[ogsa-hpcp-wg] Minutes for OGSA HPC Profile telecon (Aug 25 2006)
Marty Humphrey
humphrey at cs.virginia.edu
Sat Aug 26 10:00:59 CDT 2006
OGSA HPC Profile Minutes - Fri Aug 25 2006
Participants:
Marty Humphrey (University of Virginia)
Marvin Theimer (MSFT)
Glenn Wasson (University of Virginia)
Michel Drescher (Fujitsu Europe)
Minutes: Marty Humphrey
* Summary of Actions:
AI-HPCP-0825a: Everyone will re-read Donal's version of the HPC
Profile Application
in the JSDL section of Gridforge by Friday Sept 1
call.
AI-HPCP-0825b: Check with BES doc and/or WG to determine the
"final word"
on issues of idempotency and
subscriptions (and others).
AI-HPCP-0825c: Marvin will suggest phrasing re: vectors to the
email
group for consensus.
AI-HPCP-0825d: Marvin will mopdify HPC Profile doc to resolve
Chris' comments,
restrict to integer the total CPU count,
total resource count
and individual CPU count.
AI-HPCP-0825e: Marty to send email to BES/JSDL/HPCP: "We are
looking
for prototype and interop participants."
* Previous minutes: Approved
* Review of Actions
AI-HPCP-0818a: Donal Fellows to review HPC Profile Application.

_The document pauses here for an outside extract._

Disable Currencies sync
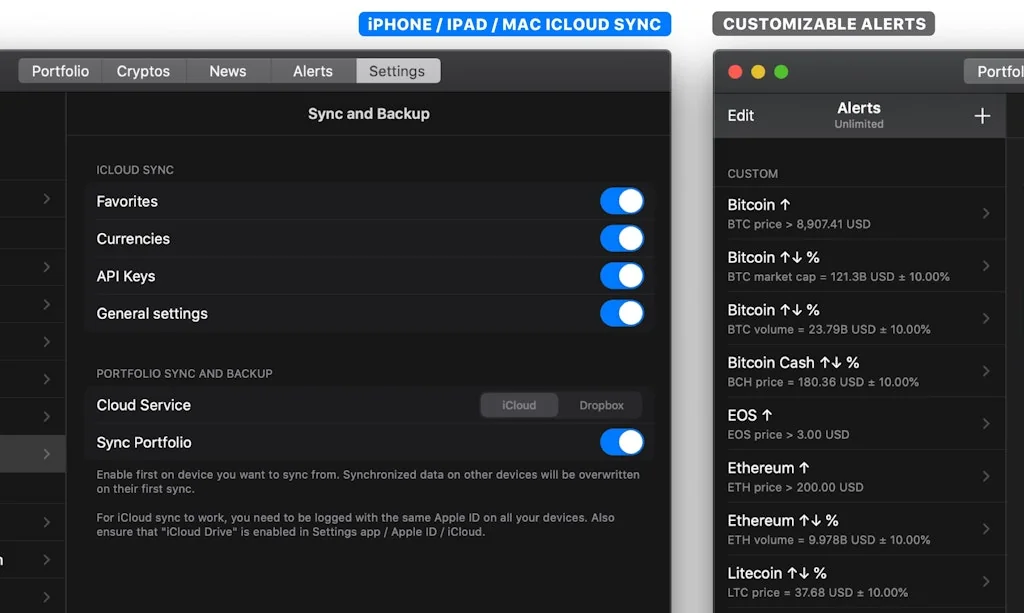Viewport: 1024px width, 613px height. (x=622, y=238)
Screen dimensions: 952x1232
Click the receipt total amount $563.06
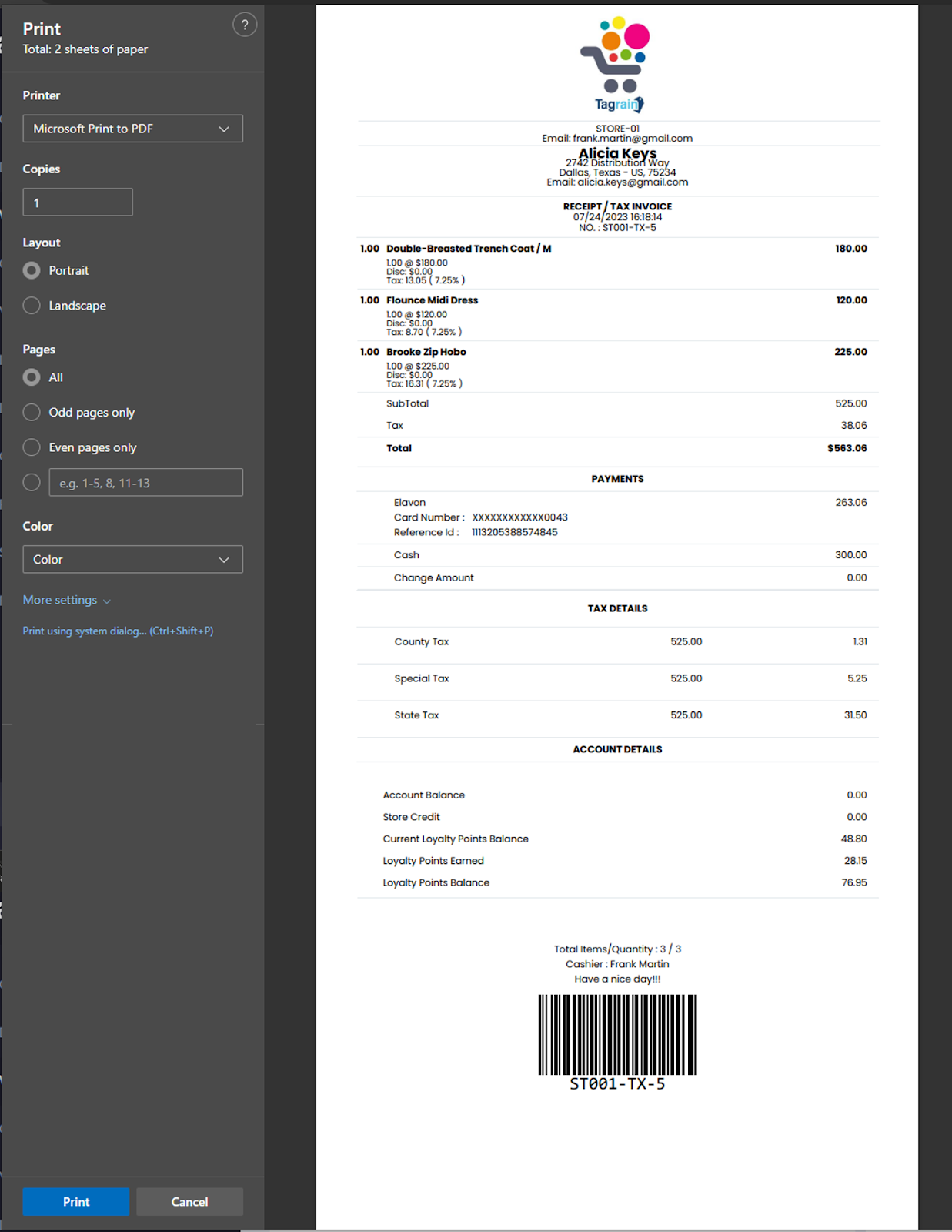pyautogui.click(x=847, y=448)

DONE. On Mon Aug-21, Donal Fellows uploaded a new
version to the JSDL space in
Gridforge. The main modification is a more
comprehensive security section.
Our group discussion in today's telecon on this
subject resulted in
AI-HPCP-0825a:
AI-HPCP-0825a: "Everyone" will re-read it (in the
JSDL section of
Gridforge). On the Sept 1 call, we will
determine (via vote)
if we believe that it's ready for
ratification via the JSDL
group and the large OGF at large.
In short, Michel suggested that we keep it in the
HPCP
gridforge section while it is being actively worked
on and transition it to
the JSDL section when it's ready for "normative
radification". Because it's
currently in the JSDL forge section, we will only
"pull it back" to HPCP if,
upon reading it, we decide (collectively) that it
needs modifications (see
AI-HPCP-0825a).
AI-HPCP-0818b: Marvin Theimer will add paragraph to HPC Basic
Profile
stating: "all other elements of the JSDL
1.0 MAY appear
but MAY also result in a 'not
implemented' fault, but
only the list here must be supported"
DONE. This is discussed in this telecon, below.
AI-HPCP-0818c: Marvin Theimer will add first draft of section 4
to
HPC Basic Profile that restricts BES
operations to
singletons
DONE. This is discussed in this telecon, below.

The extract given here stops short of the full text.